- [STATED TASK]
Rewrite the records below as a numbered list with one line per item, and skip any blank lines. Leave out the pictures.
## START
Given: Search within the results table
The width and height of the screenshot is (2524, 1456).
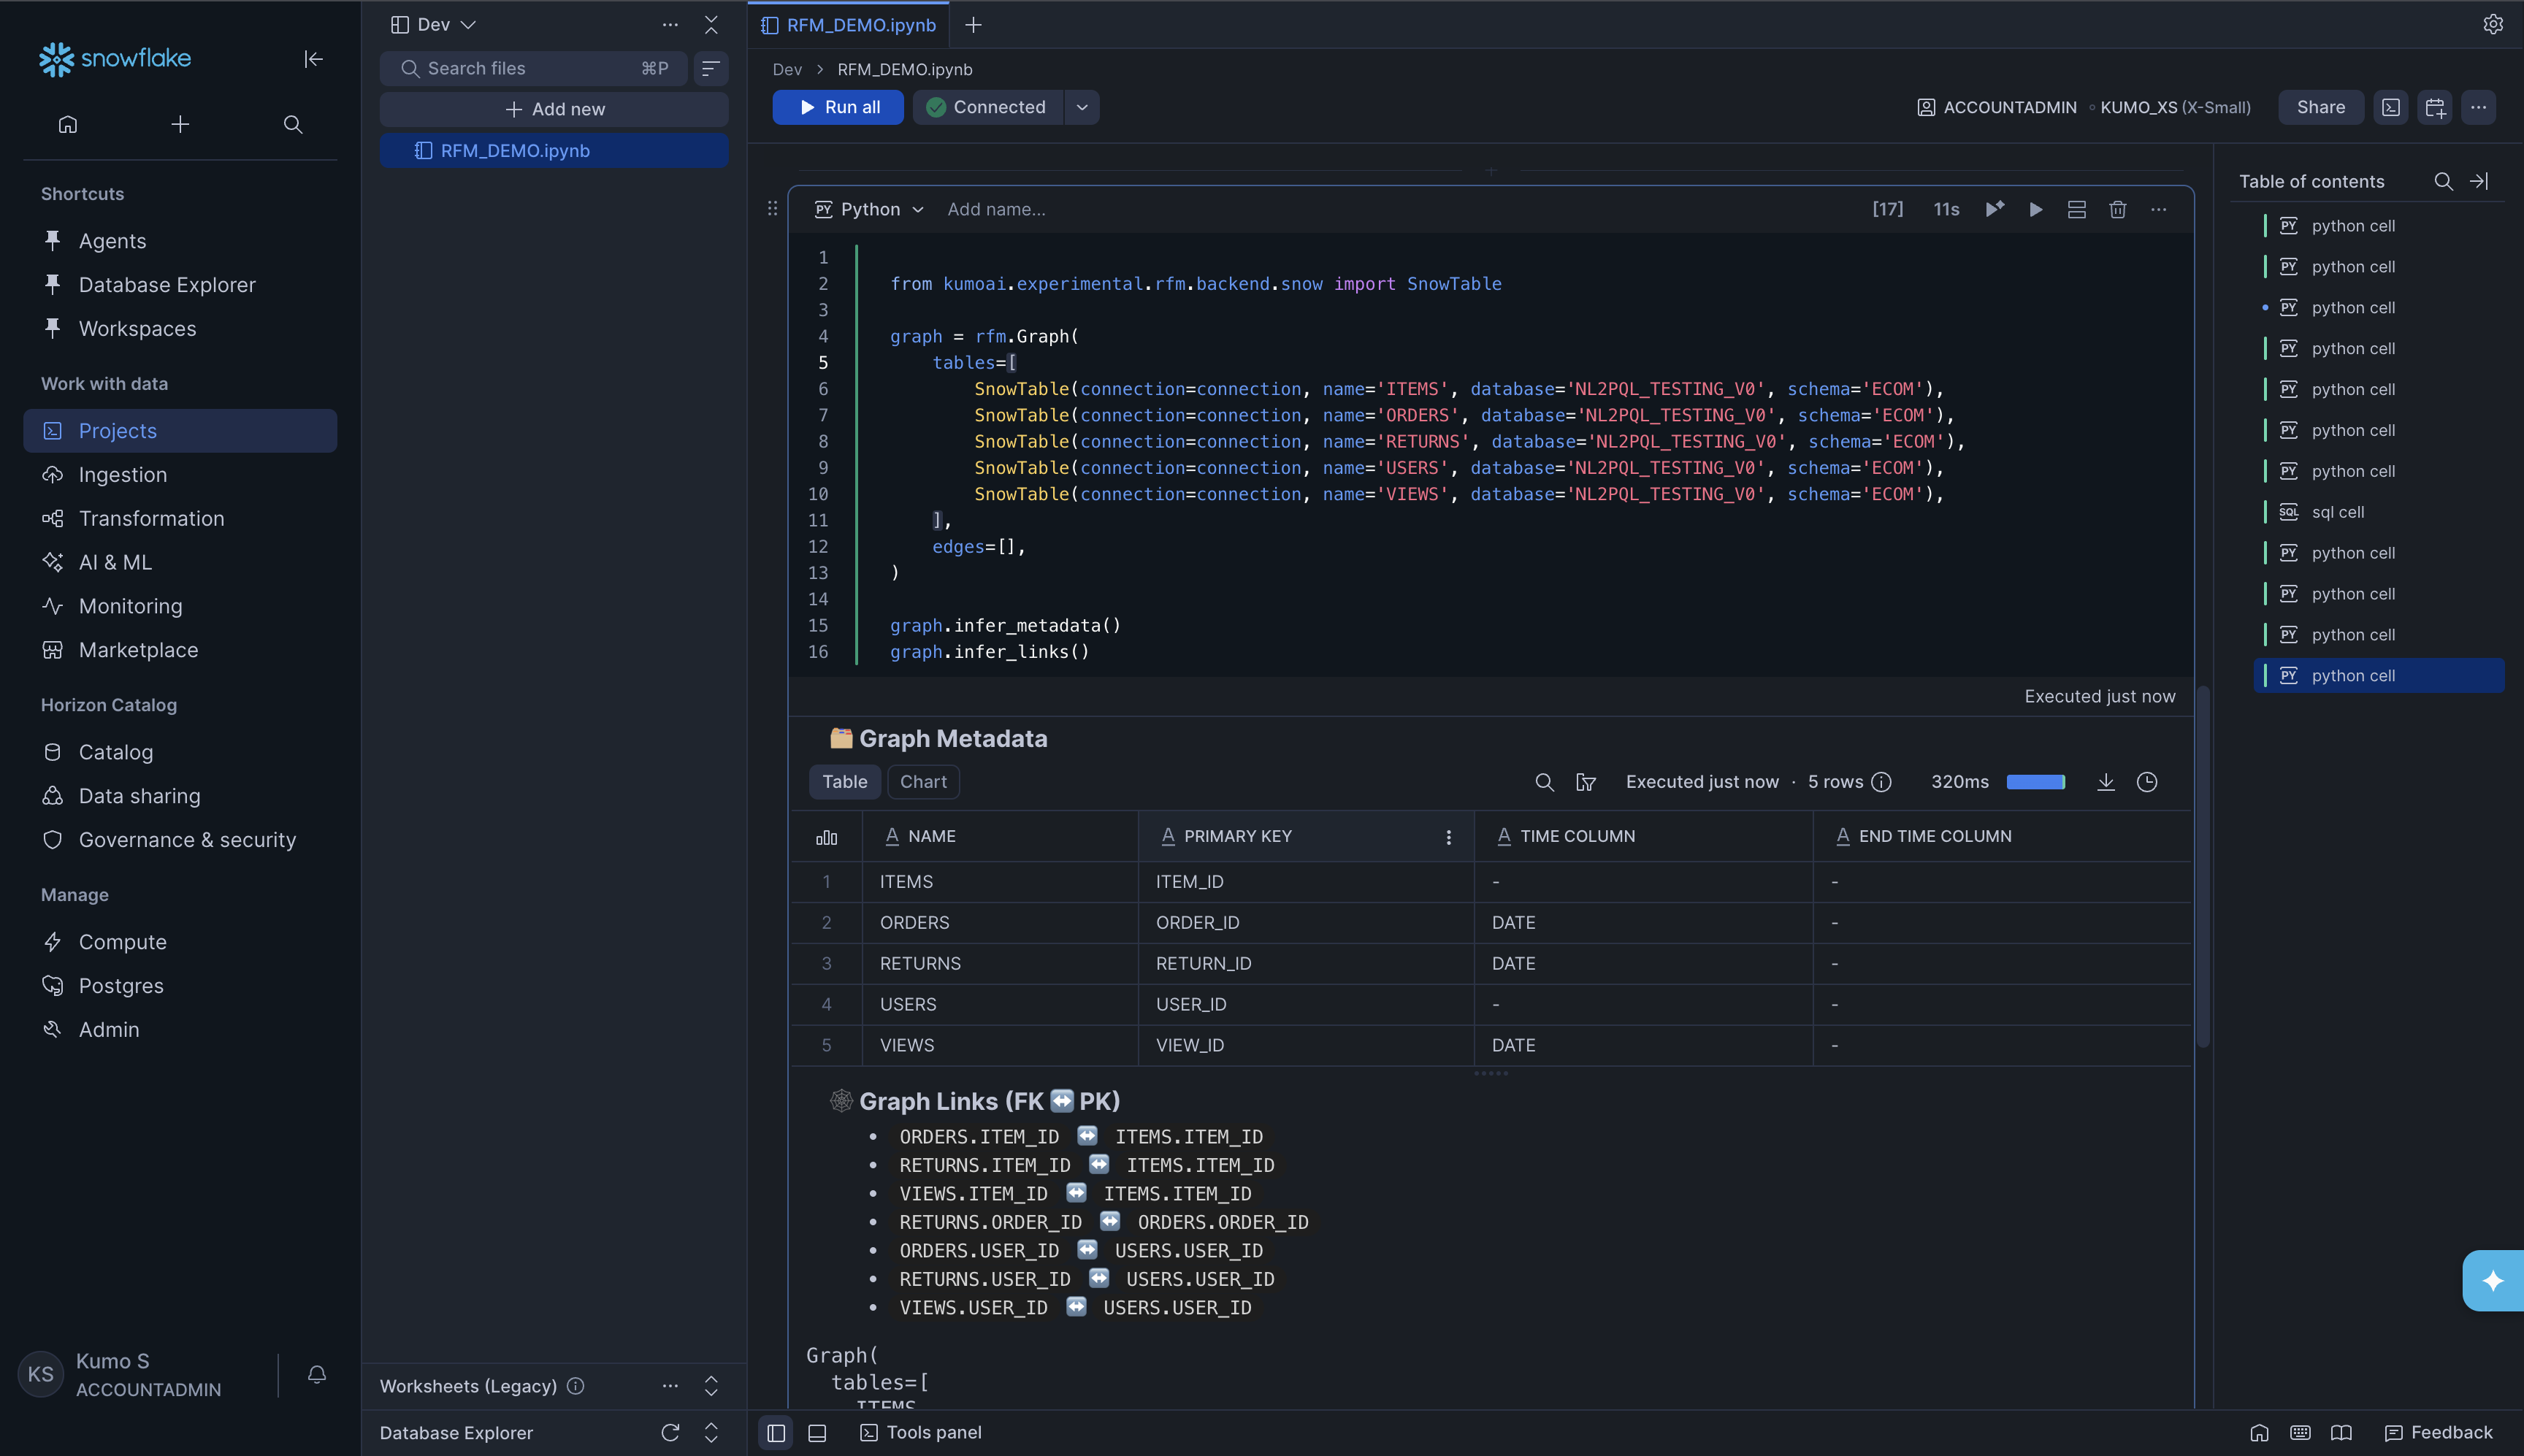Looking at the screenshot, I should 1543,782.
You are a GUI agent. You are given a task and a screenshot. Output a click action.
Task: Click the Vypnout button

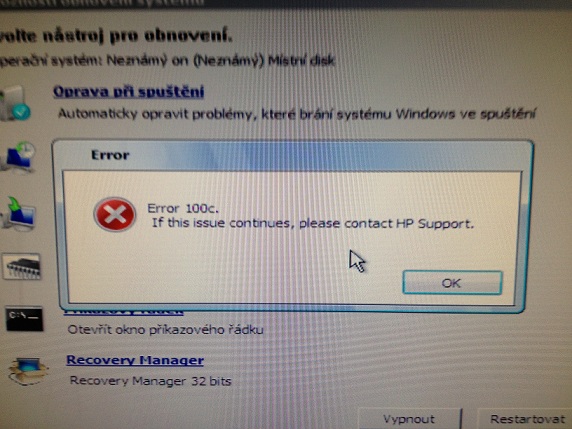click(409, 419)
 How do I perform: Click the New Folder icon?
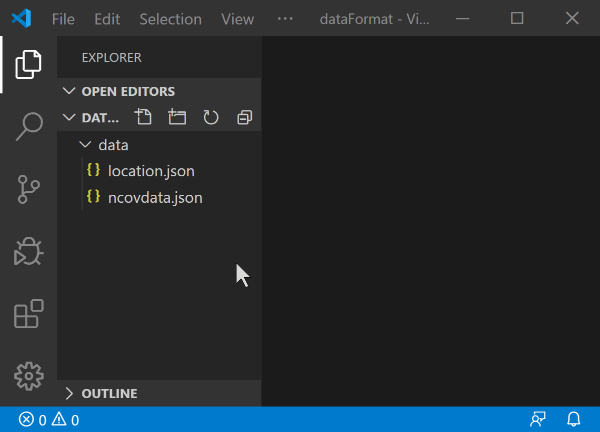pyautogui.click(x=177, y=117)
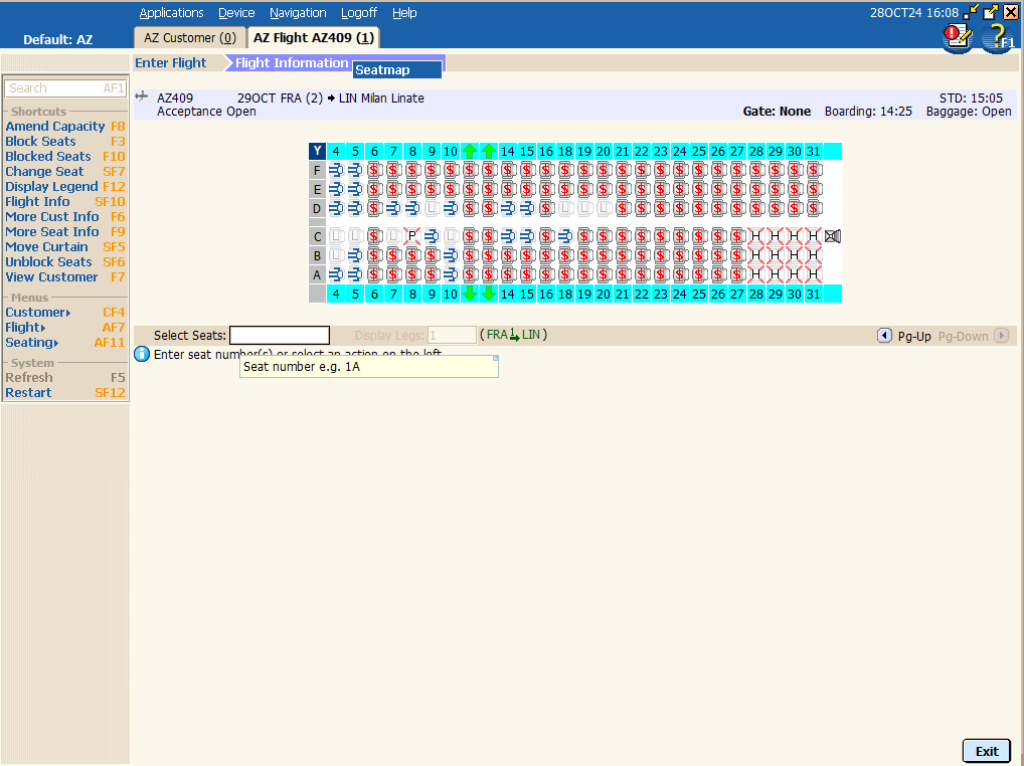Click the Y cabin class header cell
1024x766 pixels.
pyautogui.click(x=318, y=151)
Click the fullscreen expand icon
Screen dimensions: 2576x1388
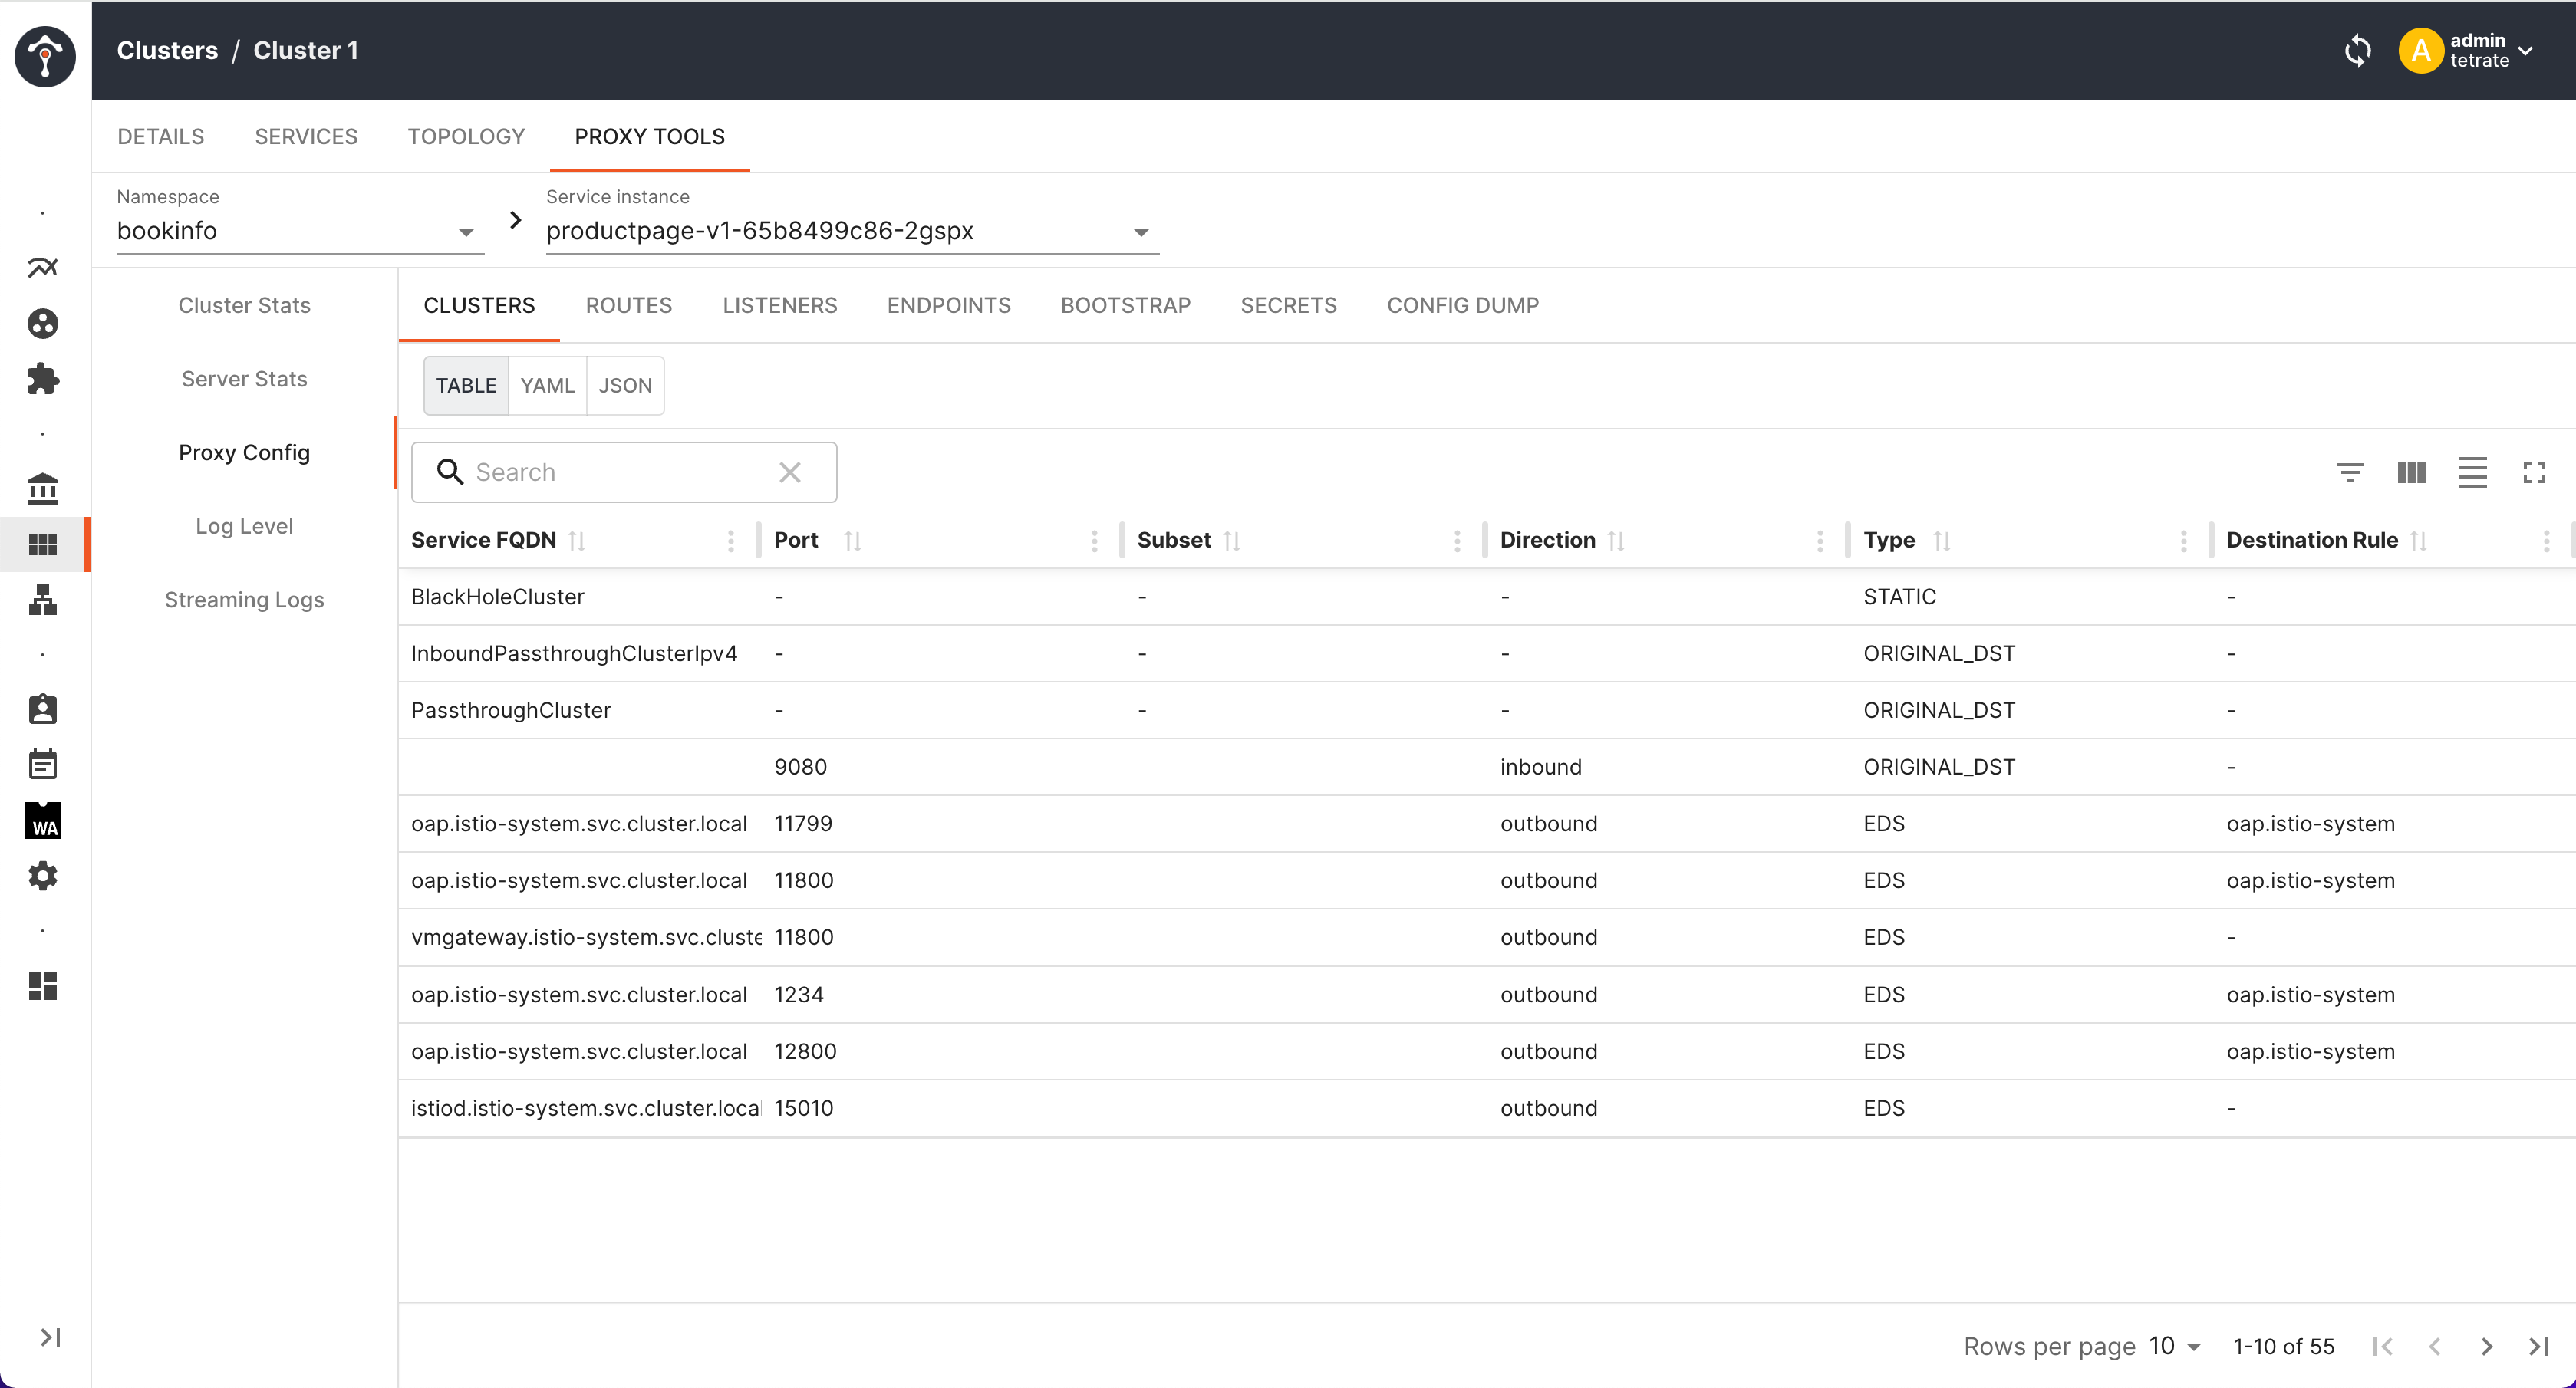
## END
- [SOLUTION TO THE PROBLEM]
1. Given: Search within the results table
2. The width and height of the screenshot is (2524, 1456).
3. Looking at the screenshot, I should 1543,782.
4. You are a GUI agent. You are given a task and a screenshot. Output a click action.
5. Task: Click the Vypnout button
6. click(409, 419)
7.  How do I perform: Click the New Folder icon?
8. pyautogui.click(x=177, y=117)
9. Click the Y cabin class header cell
10. 1024x766 pixels.
11. pyautogui.click(x=318, y=151)
12. Click the fullscreen expand icon
13. Screen dimensions: 2576x1388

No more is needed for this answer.